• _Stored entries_
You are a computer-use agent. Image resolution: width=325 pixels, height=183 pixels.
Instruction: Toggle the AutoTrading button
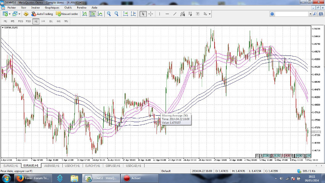coord(42,14)
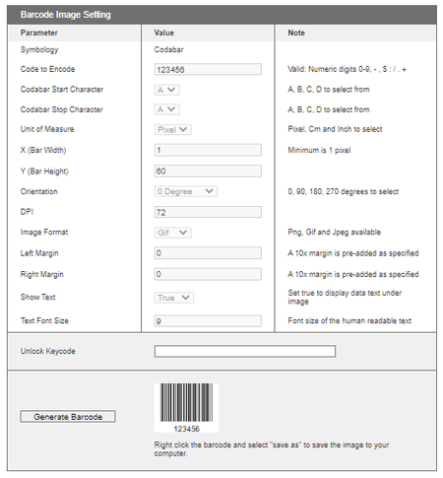The width and height of the screenshot is (443, 478).
Task: Click the Value column header
Action: [x=164, y=33]
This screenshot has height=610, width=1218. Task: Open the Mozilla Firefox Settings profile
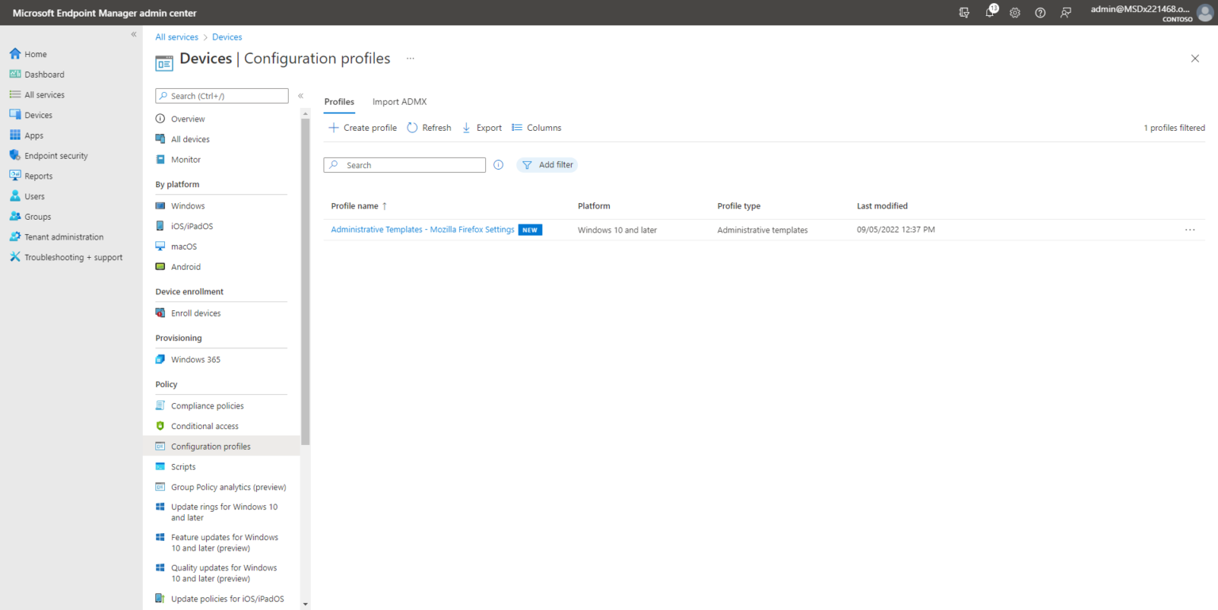point(421,229)
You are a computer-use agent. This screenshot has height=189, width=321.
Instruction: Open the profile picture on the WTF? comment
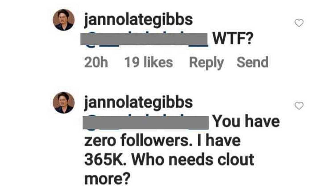tap(64, 20)
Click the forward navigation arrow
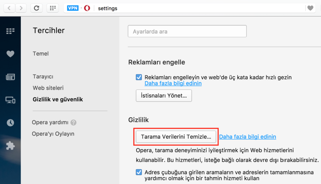This screenshot has height=184, width=321. [21, 8]
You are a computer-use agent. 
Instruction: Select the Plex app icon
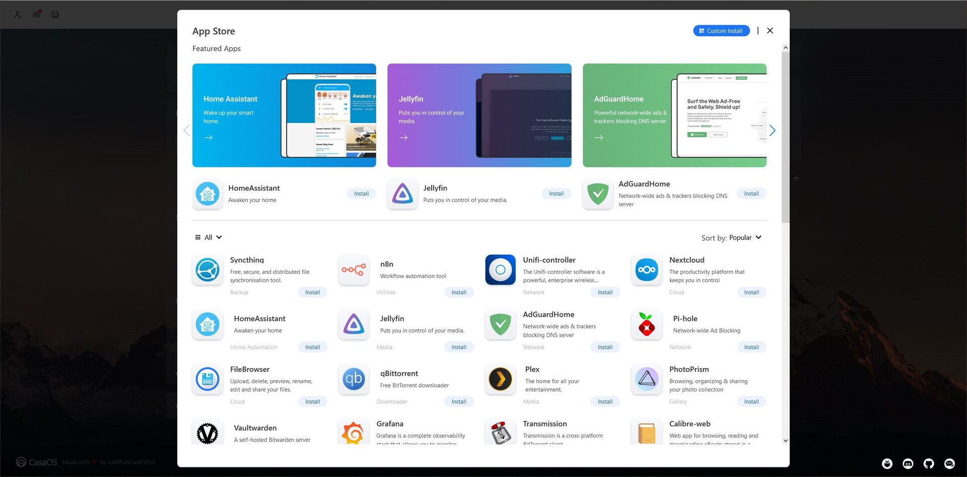coord(500,379)
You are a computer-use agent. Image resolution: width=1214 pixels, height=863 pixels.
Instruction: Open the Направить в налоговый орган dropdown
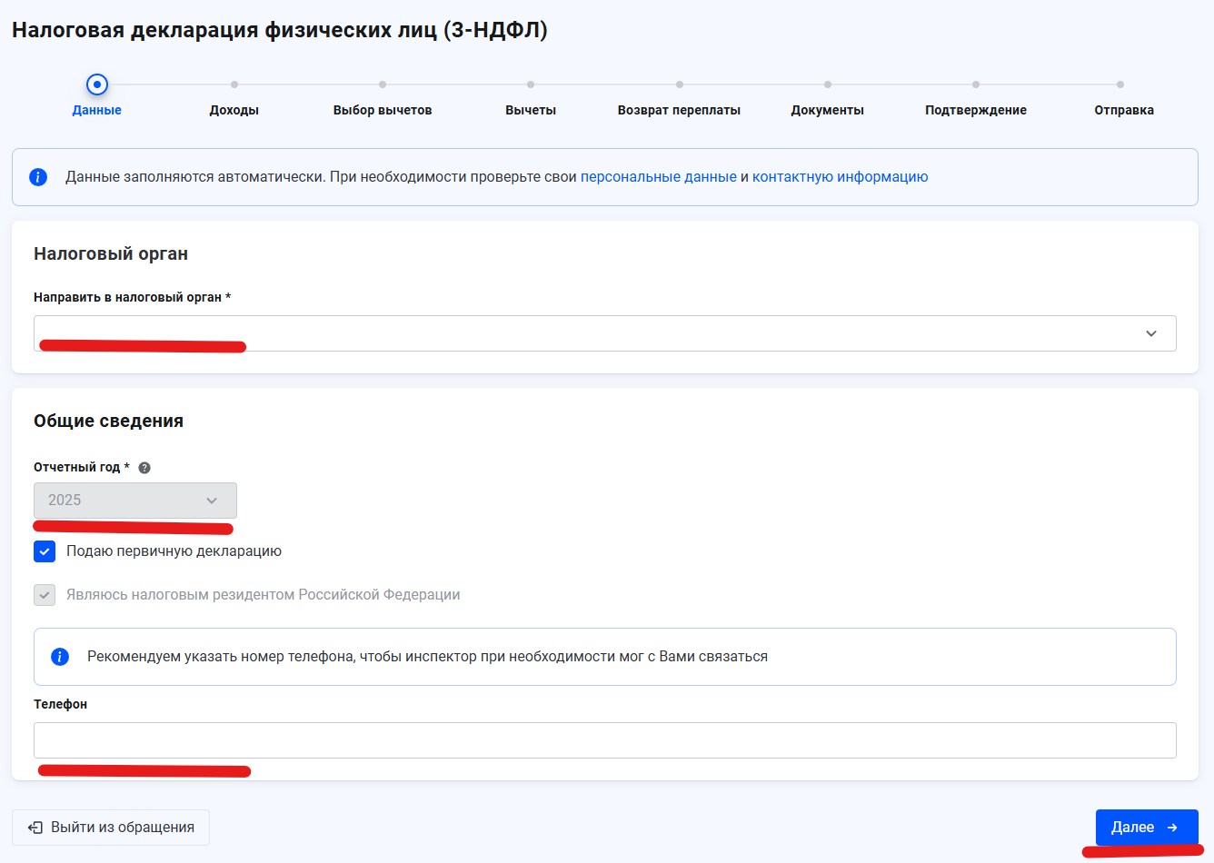click(604, 333)
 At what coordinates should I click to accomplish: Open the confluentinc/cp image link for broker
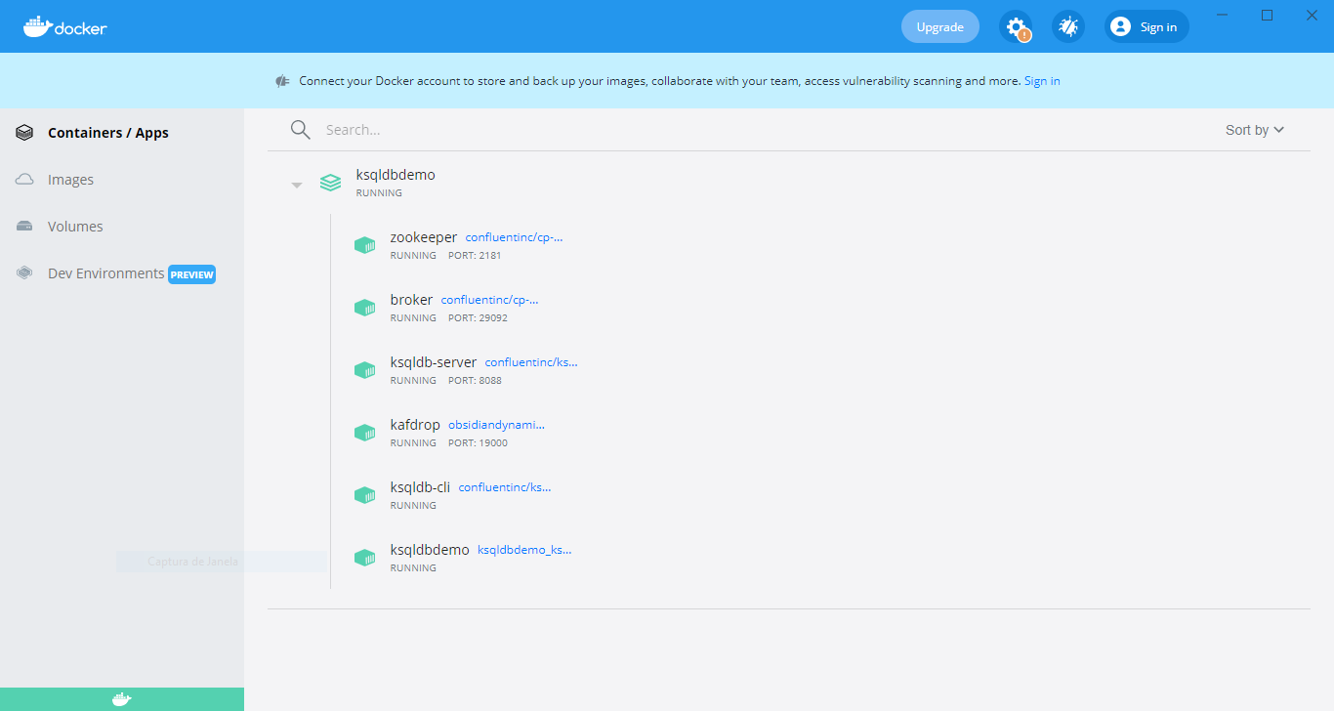pos(489,299)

• _Work to do_
Please quote every one of the records above word for word, omitting the pictures.

• _Full solution_
You are a computer-use agent. Image resolution: width=325 pixels, height=183 pixels.
Instruction: Toggle the AutoTrading button
coord(42,14)
The width and height of the screenshot is (443, 478).
Task: Click the Value column header
Action: [x=164, y=33]
This screenshot has height=610, width=1218. Task: Open the Mozilla Firefox Settings profile
point(421,229)
You are a computer-use agent. This screenshot has height=189, width=321.
Instruction: Open the profile picture on the WTF? comment
tap(64, 20)
Click the forward navigation arrow
This screenshot has height=184, width=321. [21, 8]
You are a computer-use agent. 
Instruction: Select the Plex app icon
coord(500,379)
You are a computer-use agent. Image resolution: width=1214 pixels, height=863 pixels.
Instruction: Open the Направить в налоговый орган dropdown
click(604, 333)
 At what coordinates should I click to accomplish: Open the confluentinc/cp image link for broker
pos(489,299)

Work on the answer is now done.